En Chine, l'appétit pour la viande diminue tandis que la révolution végétalienne s'installe
Les inquiétudes à propos des émissions de carbone et les crises alimentaires poussent à abandonner la consommation de viande considérée comme un symbole de richesse.
Une publicité pour des produits à base de plantes dans un magasin KFC à Hangzhou. Les chaînes internationales et nationales élargissent leur gamme de substituts de viande (Crédit photo: VCG/Getty Images)
Par Crystal Reid pour The Guardian le mardi 9 mars 2021
La vitrine d'un KFC dans la ville de Hangzhou, à l'est de la Chine, affiche l'image familière d'un monticule de nuggets. Mais le récipient, qui arbore le visage souriant du colonel Sanders, n’est pas habituel. Il est vert et les nuggets qu'il contient sont entièrement sans viande.
Durant les deux dernières années, après de nombreuses années au cours desquelles la consommation de viande par les classes moyennes chinoises a augmenté, manger du porc tous les jours étant le signe d’un nouveau confort financier et d’un certain luxe, les pousses vertes d'une révolution végétalienne ont commencé à germer. Bien que la Chine consomme toujours 28% de la viande consommée dans le monde, dont la moitié de la viande de porc, et que le marché de la viande y soit évalué à 86 milliards de dollars (62 milliards de livres sterling), les substituts de viande à base de plantes se taillent lentement une place auprès d’une nouvelle génération de consommateurs qu’alarment de plus en plus les crises alimentaires telles que le coronavirus et la peste porcine africaine.

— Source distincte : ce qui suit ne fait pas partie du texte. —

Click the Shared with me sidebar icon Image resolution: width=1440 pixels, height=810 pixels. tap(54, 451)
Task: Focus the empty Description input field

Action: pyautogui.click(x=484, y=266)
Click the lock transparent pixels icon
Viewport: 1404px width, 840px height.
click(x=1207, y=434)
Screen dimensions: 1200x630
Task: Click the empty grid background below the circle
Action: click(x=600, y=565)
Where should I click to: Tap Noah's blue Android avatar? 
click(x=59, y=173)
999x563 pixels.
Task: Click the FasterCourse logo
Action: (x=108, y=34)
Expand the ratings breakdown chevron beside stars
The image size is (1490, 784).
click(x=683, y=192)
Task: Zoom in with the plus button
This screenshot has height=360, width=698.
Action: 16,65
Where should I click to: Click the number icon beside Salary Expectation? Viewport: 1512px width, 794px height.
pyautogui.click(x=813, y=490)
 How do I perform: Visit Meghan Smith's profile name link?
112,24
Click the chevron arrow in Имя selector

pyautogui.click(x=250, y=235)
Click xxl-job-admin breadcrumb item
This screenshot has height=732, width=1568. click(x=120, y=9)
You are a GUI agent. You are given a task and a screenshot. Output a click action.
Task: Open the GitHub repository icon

Les villes les plus cosmopolites de Chine abritent désormais des groupes de médias sociaux, des sites web et des communautés consacrés aux modes de vie sans viande. VegeRadar, par exemple, a compilé des cartes complètes des restaurants végétariens et végétaliens dans toute la Chine. Selon un rapport du Good Food Institute , le marché chinois de la viande à base de plantes était estimé à 6,1 milliards de yuans (675 millions de livres sterling) en 2018 et devrait croître de 20 à 25% par an.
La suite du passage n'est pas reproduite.